El alcohol y las drogas continúan siendo uno de los principales factores de riesgo en la carretera. Su consumo afecta a capacidades esenciales para la conducción, como los reflejos, la percepción, la coordinación y la capacidad para tomar decisiones, aumentando considerablemente el riesgo de sufrir un accidente.
Por este motivo, la Dirección General de Tráfico (DGT) mantiene los controles de alcohol y drogas durante todo el año y refuerza la vigilancia especialmente en épocas de mayor movilidad, como el verano. Estos controles tienen un carácter principalmente preventivo y buscan detectar a los conductores que circulan después de haber consumido estas sustancias antes de que puedan provocar un siniestro.

No alcohol sign [Fotografía]. (s. f.). Supersmario/Getty Images Signature.
¿Cuáles son los límites de alcohol al volante?
En España, el límite general para los conductores es de 0,5 gramos de alcohol por litro de sangre (g/l) o 0,25 miligramos por litro de aire espirado (mg/l). Para los conductores profesionales y aquellos que tienen menos de dos años de antigüedad del permiso de conducir, el límite se reduce a 0,3 g/l en sangre o 0,15 mg/l en aire espirado. En el caso de los menores de edad que conduzcan cualquier vehículo, la tasa permitida es de 0,0 g/l en sangre y 0,0 mg/l en aire espirado.
Aunque la legislación establezca unos límites, la DGT recuerda que la única tasa segura al volante es 0,0. La cantidad de alcohol necesaria para afectar a la conducción puede variar de una persona a otra y factores como el peso, la alimentación o el tiempo transcurrido desde el consumo pueden influir en sus efectos.

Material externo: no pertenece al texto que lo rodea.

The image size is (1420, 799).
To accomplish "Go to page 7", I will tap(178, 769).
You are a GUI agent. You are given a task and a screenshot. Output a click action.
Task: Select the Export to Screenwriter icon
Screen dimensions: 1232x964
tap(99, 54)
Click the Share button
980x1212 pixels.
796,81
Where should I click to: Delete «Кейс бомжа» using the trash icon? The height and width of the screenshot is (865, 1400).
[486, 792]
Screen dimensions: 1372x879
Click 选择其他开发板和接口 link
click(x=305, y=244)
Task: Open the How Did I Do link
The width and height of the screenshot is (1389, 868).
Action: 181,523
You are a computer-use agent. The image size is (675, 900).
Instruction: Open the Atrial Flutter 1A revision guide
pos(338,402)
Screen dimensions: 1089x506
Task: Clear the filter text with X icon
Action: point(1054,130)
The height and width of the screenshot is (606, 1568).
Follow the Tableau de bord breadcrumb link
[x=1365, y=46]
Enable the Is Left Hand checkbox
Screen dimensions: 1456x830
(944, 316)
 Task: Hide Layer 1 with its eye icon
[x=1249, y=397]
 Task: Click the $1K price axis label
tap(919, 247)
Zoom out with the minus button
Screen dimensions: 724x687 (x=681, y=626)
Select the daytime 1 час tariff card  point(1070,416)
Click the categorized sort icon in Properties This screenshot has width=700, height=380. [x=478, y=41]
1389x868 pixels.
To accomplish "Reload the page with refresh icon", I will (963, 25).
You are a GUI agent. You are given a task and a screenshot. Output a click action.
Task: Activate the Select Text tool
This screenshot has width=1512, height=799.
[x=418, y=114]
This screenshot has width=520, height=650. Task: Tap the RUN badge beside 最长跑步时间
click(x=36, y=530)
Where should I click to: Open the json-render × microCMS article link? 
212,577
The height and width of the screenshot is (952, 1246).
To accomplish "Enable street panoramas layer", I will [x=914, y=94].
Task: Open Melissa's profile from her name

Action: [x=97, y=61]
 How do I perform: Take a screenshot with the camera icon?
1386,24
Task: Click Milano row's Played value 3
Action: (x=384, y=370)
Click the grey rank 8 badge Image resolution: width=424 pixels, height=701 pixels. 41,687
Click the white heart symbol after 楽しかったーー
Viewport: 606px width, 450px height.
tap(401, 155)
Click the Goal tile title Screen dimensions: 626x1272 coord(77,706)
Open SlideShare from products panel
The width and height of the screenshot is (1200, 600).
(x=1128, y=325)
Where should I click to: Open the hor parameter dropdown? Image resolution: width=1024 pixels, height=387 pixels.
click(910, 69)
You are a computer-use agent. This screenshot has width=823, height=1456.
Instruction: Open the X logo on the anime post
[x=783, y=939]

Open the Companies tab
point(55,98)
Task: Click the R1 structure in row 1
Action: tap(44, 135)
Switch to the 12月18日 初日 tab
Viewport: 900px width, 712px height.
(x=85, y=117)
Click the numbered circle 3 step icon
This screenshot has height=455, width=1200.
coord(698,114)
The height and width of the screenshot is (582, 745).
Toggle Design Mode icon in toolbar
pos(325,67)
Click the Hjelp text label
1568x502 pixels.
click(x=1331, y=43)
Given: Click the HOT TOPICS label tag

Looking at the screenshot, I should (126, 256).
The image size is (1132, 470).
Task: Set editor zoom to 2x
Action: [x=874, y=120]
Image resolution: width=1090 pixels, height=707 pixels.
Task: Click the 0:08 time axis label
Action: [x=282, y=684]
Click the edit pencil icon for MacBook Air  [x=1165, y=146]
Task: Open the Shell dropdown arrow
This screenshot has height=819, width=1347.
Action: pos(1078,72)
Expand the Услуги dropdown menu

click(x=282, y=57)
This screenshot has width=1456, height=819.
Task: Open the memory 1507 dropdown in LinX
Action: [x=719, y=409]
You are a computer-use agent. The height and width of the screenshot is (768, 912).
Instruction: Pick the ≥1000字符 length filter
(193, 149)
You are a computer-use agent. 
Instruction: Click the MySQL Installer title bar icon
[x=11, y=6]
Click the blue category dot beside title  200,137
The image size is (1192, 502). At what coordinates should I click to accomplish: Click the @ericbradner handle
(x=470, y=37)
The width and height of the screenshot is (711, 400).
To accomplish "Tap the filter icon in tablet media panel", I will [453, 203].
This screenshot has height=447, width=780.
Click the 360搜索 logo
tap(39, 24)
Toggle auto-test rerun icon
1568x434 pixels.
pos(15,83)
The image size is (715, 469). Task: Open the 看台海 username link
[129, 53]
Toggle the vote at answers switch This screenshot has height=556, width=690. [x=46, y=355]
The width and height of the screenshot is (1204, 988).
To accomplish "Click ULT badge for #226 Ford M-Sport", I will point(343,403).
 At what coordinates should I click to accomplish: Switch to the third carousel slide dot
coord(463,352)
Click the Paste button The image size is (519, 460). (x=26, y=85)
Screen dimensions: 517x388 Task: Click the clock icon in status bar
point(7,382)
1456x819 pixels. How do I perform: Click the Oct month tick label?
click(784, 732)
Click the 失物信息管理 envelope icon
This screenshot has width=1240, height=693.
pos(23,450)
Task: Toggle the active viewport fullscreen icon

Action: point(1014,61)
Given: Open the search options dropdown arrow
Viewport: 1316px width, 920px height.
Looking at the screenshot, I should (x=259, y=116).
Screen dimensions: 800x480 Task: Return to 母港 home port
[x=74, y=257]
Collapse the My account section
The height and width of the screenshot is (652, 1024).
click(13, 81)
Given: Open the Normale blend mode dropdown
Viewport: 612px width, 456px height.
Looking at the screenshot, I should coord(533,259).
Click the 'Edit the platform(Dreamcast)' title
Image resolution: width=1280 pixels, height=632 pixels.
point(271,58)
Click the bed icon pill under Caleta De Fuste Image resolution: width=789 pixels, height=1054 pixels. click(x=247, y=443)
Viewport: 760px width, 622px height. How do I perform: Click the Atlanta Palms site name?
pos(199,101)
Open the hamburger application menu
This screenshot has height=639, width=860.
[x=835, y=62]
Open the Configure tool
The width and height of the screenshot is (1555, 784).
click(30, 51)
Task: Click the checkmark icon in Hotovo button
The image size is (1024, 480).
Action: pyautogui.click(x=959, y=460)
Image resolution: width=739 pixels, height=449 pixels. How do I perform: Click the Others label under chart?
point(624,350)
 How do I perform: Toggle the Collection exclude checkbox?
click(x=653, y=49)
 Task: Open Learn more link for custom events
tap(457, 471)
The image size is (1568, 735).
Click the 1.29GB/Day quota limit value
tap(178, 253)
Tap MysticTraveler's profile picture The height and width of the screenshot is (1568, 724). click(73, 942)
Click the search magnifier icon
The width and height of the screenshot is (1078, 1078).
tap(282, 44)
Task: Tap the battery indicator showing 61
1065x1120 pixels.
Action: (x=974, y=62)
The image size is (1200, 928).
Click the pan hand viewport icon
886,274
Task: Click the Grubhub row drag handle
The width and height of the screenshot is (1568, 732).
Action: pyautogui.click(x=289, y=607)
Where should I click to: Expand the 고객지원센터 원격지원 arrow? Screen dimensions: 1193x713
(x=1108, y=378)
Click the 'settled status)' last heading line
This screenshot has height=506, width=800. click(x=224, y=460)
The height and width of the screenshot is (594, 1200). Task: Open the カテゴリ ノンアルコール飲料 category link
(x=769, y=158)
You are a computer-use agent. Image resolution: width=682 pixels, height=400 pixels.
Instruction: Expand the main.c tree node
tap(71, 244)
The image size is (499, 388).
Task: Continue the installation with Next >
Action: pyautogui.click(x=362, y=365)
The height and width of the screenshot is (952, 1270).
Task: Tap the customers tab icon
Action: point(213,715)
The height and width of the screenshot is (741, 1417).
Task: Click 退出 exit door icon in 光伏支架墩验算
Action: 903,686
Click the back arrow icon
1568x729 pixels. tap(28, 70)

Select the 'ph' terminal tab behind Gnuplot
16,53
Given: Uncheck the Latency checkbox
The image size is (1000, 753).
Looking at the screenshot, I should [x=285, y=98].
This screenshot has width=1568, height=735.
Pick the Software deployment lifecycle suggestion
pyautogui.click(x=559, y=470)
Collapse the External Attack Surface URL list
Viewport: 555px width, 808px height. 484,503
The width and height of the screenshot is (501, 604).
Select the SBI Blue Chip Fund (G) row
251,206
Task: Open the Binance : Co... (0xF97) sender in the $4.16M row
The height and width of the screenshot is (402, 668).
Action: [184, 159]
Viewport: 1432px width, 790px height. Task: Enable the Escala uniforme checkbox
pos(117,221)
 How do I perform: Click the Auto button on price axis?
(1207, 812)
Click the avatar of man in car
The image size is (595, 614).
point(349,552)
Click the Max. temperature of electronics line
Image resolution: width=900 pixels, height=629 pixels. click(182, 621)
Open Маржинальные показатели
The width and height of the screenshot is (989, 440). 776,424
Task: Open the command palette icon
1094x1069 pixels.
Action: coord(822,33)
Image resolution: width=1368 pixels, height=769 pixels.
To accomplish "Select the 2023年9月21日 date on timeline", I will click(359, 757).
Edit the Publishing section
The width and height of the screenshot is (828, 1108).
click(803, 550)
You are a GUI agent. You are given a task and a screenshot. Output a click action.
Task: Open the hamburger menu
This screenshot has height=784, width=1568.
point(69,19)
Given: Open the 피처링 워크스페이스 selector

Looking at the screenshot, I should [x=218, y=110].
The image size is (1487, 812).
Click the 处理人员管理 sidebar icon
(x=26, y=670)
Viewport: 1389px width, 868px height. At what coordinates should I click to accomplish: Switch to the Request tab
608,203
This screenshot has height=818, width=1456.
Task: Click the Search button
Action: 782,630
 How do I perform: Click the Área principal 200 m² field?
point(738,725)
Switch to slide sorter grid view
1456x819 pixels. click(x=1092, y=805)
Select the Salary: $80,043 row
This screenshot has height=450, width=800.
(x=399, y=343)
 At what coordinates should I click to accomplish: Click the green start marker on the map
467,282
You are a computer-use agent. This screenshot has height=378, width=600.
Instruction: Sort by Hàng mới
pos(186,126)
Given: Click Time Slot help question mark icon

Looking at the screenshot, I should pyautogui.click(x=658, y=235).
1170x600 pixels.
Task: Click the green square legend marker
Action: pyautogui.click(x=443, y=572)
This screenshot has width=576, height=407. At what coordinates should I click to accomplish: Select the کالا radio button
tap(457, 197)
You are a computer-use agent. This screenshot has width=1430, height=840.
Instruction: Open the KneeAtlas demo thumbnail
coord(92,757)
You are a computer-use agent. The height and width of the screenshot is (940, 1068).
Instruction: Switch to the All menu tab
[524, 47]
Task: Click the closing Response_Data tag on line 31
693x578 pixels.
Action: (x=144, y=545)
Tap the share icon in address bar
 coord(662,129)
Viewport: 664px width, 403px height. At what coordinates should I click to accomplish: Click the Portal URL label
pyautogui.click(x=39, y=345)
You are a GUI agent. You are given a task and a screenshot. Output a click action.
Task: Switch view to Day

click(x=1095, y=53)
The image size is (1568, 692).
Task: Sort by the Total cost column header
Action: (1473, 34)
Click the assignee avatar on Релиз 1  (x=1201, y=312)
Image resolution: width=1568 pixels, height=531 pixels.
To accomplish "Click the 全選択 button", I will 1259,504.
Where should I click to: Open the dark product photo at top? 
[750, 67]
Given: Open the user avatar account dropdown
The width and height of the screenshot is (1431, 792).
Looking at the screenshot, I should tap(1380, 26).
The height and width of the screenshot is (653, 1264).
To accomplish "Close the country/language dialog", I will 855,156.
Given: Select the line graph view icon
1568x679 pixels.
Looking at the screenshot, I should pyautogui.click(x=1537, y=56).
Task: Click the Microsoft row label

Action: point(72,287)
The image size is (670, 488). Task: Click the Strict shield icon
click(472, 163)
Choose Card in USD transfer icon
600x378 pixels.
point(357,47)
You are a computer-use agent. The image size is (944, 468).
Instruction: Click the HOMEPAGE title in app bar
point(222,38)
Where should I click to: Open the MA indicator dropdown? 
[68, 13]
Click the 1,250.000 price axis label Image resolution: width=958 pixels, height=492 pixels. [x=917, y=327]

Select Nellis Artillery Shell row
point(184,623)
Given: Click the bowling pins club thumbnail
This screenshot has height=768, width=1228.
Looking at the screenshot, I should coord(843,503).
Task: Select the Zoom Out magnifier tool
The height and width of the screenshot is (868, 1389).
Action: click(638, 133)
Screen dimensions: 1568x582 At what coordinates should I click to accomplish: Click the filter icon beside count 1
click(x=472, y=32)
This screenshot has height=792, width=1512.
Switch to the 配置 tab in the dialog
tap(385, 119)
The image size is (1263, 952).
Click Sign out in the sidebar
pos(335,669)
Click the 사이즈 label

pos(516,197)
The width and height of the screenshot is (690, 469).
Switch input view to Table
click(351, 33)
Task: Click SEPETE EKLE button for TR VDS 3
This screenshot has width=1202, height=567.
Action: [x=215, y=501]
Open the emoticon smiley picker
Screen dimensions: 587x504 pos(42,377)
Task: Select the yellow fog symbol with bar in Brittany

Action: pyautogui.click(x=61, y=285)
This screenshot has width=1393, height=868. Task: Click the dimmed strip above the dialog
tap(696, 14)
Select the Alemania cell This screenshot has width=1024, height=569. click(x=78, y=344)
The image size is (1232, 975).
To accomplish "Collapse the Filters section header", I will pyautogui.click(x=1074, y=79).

¿Qué sanciones pueden aplicarse?
Las consecuencias administrativas dependen de la tasa detectada y del tipo de conductor:
- 500 euros y 4 puntos: para los conductores generales que superen los 0,25 mg/l y no excedan de 0,50 mg/l.
- 1.000 euros y 6 puntos: cuando se superan los 0,50 mg/l.
- 1.000 euros y 6 puntos: por conducir con presencia de drogas en el organismo.
- Conductores profesionales y noveles: cuentan con límites de alcohol inferiores, por lo que las sanciones pueden aplicarse a partir de tasas más bajas.
En el caso de las drogas, la normativa establece una diferencia respecto al alcohol: no existe una tasa mínima permitida. La mera presencia de drogas en el organismo mientras se conduce puede dar lugar a una sanción administrativa, aunque las consecuencias pueden ser todavía mayores si se demuestra que el conductor circulaba bajo su influencia.
Alcohol y drogas: ¿cuándo puede ser delito?
No todas las conductas relacionadas con el consumo de estas sustancias tienen únicamente consecuencias administrativas. En determinadas circunstancias, conducir bajo los efectos del alcohol o las drogas puede constituir un delito contra la seguridad vial.
En el caso del alcohol, el Código Penal establece unos umbrales concretos a partir de los cuales se considera delito en todo caso, aunque también puede existir responsabilidad penal cuando se demuestra que el conductor circulaba bajo la influencia de la sustancia.
- Más de 0,60 mg/l en aire espirado: constituye delito.
- Más de 1,2 g/l de alcohol en sangre: constituye delito.
- Conducir bajo la influencia: puede constituir delito aunque la tasa sea inferior si se acredita que el alcohol o las drogas afectaban a la capacidad para conducir.
- Consecuencias penales: además de las sanciones económicas, pueden incluir la retirada del derecho a conducir y otras penas previstas en el Código Penal.
Los controles preventivos desempeñan un papel fundamental para reducir este tipo de conductas. La DGT realiza pruebas incluso cuando no existe una infracción previa, con el objetivo de detectar a los conductores que han consumido alcohol o drogas y evitar que continúen circulando.
El alcohol sigue teniendo además una presencia significativa en la siniestralidad vial. Según los datos de la DGT, estuvo presente en el 28 % de los siniestros mortales registrados en 2024, lo que demuestra que conducir después de consumir alcohol continúa siendo un importante problema de seguridad vial.
Por todo ello, la recomendación es sencilla: si vas a conducir, no consumas alcohol ni drogas. Planificar el desplazamiento con antelación y utilizar alternativas como el transporte público, un taxi o contar con un conductor que no haya consumido puede evitar tanto un accidente como importantes consecuencias económicas y legales.
La mejor tasa al volante sigue siendo 0,0.